▶ Directions
Copy task, pictures excluded: set down exactly the lines from the one containing "Where should I" to the end of the data below.

Screenshot grounding data
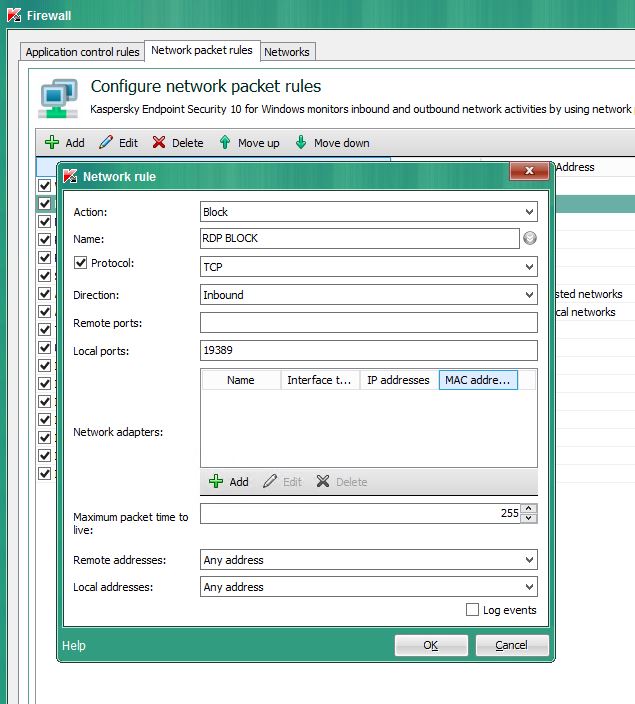635x704 pixels.
Task: Click the green Move up arrow icon
Action: pyautogui.click(x=225, y=143)
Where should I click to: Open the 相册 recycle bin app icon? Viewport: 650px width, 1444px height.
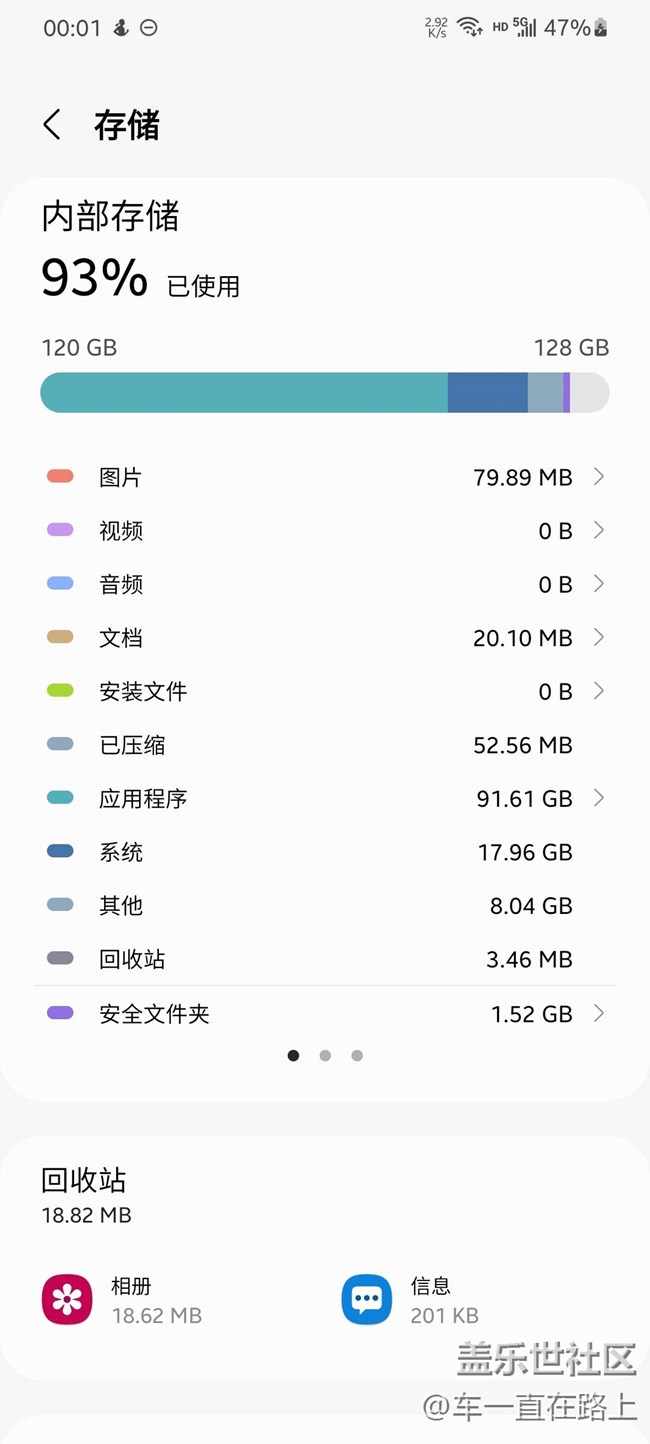click(x=67, y=1299)
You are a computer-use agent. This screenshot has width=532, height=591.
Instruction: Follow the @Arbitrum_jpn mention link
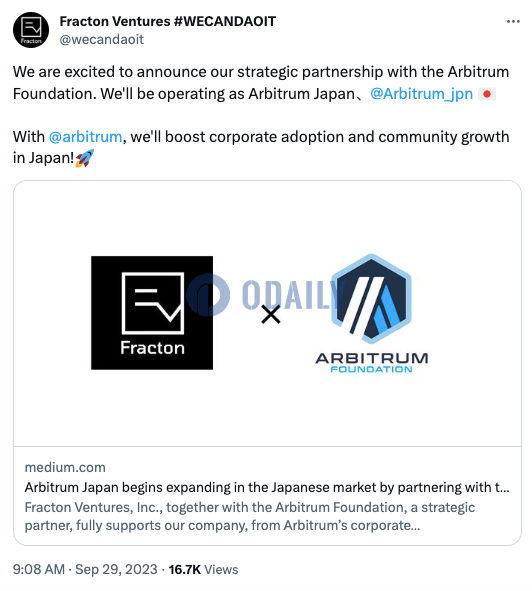click(x=421, y=94)
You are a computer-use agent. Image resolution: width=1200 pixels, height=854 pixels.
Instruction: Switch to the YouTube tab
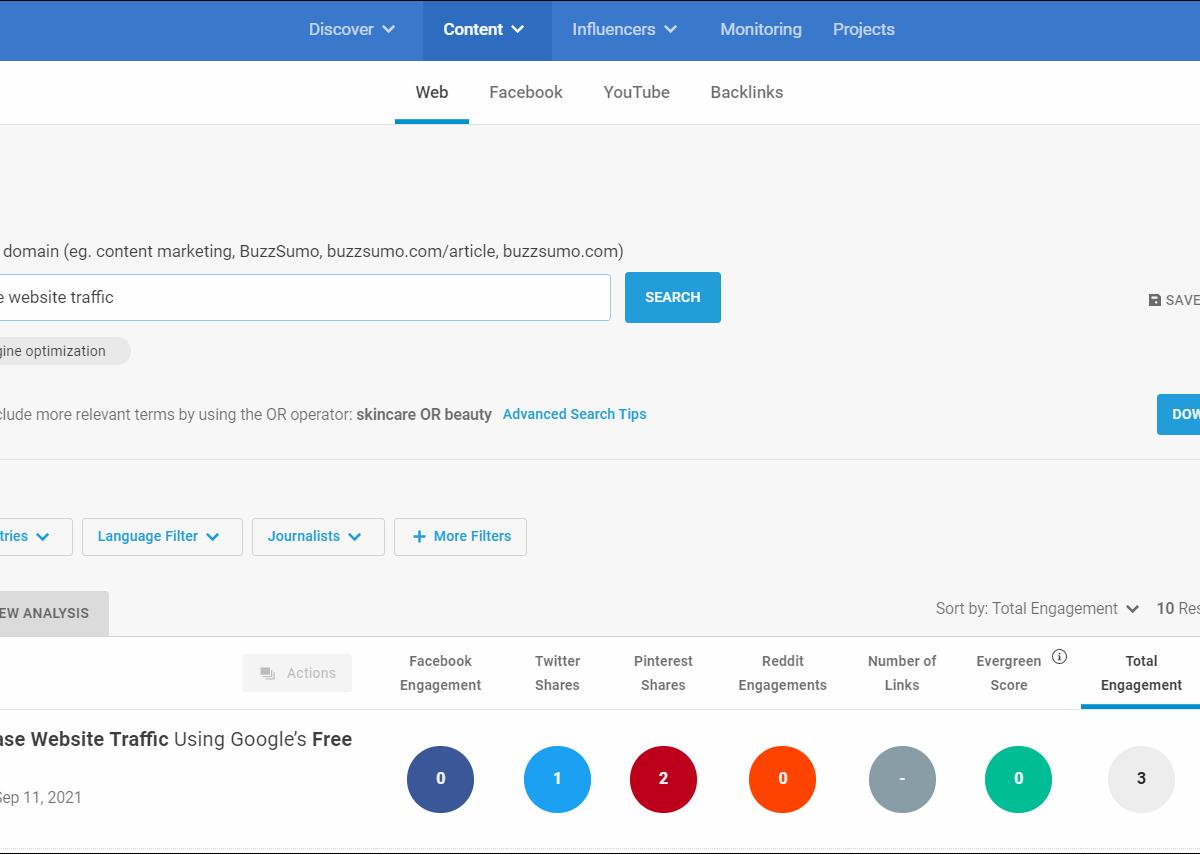(x=636, y=92)
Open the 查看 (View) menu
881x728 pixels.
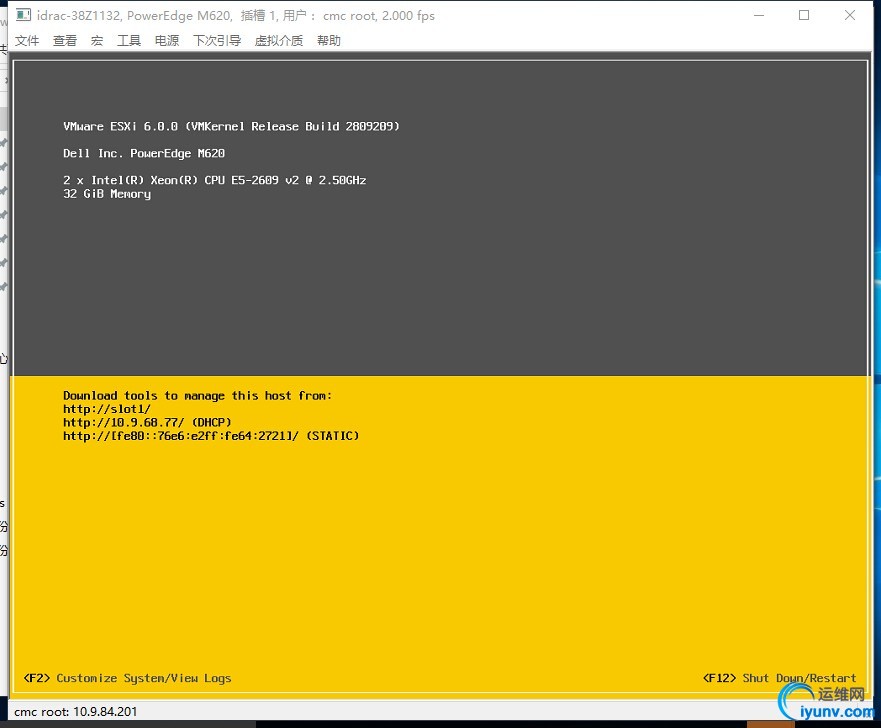point(64,40)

▶ Exercise result
Where should I click to: Open the 相册 recycle bin app icon? Viewport: 650px width, 1444px height.
click(x=67, y=1299)
You are a computer-use agent. This screenshot has width=532, height=591.
Instruction: Follow the @Arbitrum_jpn mention link
click(x=421, y=94)
You are a computer-use agent. Image resolution: width=1200 pixels, height=854 pixels.
Instruction: Switch to the YouTube tab
(x=636, y=92)
Open the 查看 (View) menu
881x728 pixels.
point(64,40)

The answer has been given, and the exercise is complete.